Using IPA on the compile step only
IPA can still perform transformations if you do not specify IPA on the link step. Using IPA on the compile step initiates optimizations that can improve performance for an individual object file even if you do not link the object file using IPA. The primary focus of IPA is link-step optimization, but using IPA only on the compile-step can still be beneficial to your application without incurring the costs of link-time IPA.
Figure 3. IPA at the compile step
IPA Levels and other IPA suboptions
You can control many IPA optimization functions using the -qipa option and suboptions. The most important part of the IPA optimization process is the level at which IPA optimization occurs. Default compilation does not invoke IPA. If you specify -qipa without a level, or specify -O4, IPA optimizations are at level one. If you specify -O5, IPA optimizations are at level two.
Table 5. The levels of IPA
- Automatically recognizes standard library functions
- Localizes statically bound variables and procedures
- Organizes and partitions your code according to call affinity, expanding the scope of the -O2 and -O3 low-level compilation unit optimizer
- Lowers compilation time in comparison to higher levels, though limits analysis
- Level 0 optimizations
- Performs procedure inlining across compilation units
- Organizes and partitions static data according to reference affinity
- Level 0 and level 1 optimizations
- Performs whole program alias analysis which removes ambiguity between pointer references and calls, while refining call side effect information
- Propagates interprocedural constants
- Eliminates dead code
- Performs pointer analysis
- Performs procedure cloning
- Optimizes intraprocedural operations, using specifically:
- Value numbering
- Code propagation and simplification
- Code motion, into conditions and out of loops
- Redundancy elimination techniques
IPA includes many suboptions that can help you guide IPA to perform optimizations important to the particular characteristics of your application. Among the most relevant to providing information on your application are:
lowfreq which allows you to specify a list of procedures that are likely to be called infrequently during the course of a typical program run. Performance can increase because optimization transformations will not focus on these procedures.

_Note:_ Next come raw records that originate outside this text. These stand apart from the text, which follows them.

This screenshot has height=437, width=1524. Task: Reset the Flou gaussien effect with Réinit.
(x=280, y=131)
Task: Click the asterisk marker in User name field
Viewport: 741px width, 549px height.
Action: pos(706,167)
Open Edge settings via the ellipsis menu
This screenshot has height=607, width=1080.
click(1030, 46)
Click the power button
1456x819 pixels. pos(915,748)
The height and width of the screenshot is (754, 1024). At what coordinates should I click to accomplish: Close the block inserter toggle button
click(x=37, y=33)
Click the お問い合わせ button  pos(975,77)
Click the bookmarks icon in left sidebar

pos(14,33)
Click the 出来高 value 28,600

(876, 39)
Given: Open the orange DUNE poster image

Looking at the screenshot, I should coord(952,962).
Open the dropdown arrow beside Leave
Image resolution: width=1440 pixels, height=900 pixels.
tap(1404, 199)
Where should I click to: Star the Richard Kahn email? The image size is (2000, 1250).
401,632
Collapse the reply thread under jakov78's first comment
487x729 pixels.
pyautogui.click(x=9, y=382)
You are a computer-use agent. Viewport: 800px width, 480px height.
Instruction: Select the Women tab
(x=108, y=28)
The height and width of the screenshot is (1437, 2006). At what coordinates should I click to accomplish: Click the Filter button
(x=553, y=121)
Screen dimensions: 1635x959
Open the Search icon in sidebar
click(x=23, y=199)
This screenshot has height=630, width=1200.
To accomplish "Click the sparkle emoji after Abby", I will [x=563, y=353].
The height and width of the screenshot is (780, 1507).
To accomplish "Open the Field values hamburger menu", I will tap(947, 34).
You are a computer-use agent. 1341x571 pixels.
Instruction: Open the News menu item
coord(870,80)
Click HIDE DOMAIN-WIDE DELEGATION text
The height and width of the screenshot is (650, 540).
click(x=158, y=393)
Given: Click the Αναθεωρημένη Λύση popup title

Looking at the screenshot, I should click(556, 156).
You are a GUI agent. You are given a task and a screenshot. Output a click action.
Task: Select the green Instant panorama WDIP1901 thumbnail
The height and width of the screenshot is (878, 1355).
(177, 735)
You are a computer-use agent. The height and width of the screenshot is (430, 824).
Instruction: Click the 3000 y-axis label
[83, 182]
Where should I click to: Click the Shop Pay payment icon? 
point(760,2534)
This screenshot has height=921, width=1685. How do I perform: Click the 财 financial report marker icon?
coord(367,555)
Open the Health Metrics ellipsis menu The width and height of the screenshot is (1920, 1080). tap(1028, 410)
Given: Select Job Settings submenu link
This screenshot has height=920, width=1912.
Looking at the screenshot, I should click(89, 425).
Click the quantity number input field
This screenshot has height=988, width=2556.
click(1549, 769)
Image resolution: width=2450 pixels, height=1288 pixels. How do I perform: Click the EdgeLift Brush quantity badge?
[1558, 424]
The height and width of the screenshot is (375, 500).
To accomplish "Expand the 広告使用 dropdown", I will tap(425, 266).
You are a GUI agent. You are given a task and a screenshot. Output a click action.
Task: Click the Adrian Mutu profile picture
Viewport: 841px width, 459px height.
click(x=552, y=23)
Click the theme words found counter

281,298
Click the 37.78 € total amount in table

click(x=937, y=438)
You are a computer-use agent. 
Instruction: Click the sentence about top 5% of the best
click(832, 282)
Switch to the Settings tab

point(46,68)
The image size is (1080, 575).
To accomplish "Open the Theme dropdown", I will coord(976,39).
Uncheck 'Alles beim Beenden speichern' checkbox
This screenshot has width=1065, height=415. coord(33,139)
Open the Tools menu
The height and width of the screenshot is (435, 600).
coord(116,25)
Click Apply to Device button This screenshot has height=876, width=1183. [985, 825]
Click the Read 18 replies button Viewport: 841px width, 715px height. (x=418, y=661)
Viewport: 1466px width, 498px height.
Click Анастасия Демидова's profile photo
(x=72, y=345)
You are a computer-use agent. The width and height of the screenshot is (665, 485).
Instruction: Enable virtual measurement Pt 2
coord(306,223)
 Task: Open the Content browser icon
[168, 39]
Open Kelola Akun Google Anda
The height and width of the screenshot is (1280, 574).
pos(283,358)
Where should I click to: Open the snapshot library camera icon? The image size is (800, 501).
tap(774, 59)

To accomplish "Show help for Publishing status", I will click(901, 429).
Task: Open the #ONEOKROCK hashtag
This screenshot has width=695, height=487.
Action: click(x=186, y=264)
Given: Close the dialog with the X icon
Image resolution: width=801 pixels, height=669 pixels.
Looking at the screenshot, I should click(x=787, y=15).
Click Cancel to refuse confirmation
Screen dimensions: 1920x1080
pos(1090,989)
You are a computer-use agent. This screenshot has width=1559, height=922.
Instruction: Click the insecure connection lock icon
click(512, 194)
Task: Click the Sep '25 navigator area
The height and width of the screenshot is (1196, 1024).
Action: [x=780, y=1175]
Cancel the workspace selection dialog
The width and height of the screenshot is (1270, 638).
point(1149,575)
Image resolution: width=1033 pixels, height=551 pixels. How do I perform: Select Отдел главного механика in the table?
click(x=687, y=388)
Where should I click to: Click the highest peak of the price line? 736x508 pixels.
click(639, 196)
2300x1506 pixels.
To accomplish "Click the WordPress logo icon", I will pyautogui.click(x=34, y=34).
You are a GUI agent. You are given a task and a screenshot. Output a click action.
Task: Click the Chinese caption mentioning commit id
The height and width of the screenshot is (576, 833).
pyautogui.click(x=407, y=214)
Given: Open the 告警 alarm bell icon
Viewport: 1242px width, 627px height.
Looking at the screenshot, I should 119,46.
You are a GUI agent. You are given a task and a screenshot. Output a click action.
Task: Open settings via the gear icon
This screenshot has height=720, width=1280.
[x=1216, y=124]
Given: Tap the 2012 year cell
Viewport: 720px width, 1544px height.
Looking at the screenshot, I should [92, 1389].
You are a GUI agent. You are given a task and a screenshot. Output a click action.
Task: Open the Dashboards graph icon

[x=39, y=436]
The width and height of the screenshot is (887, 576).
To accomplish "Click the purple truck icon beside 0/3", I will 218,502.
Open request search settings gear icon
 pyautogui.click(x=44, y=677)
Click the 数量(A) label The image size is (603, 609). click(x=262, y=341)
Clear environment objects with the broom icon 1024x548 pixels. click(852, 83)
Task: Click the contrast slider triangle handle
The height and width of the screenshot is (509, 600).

partition which allows you to specify the size of the regions within the program to analyze. Larger partitions contain more procedures, which result in better interprocedural analysis but require more storage to optimize.
threads which allows you to specify the number of parallel threads available to IPA optimizations. This can provide an increase in compilation-time performance on multi-processor systems.
clonearch which allows you to instruct the compiler to generate duplicate subprograms with each tuned to a particular architecture.
Using IPA across the XL compiler family
The XL compiler family shares optimization technology. Object files you create using IPA on the compile step with the XL C, C++, and Fortran compilers can undergo IPA analysis during the link step. Where program analysis shows that objects were built with compatible options, such as -qnostrict, IPA can perform transformations such as inlining C functions into Fortran code, or propagating C++ constant data into C function calls.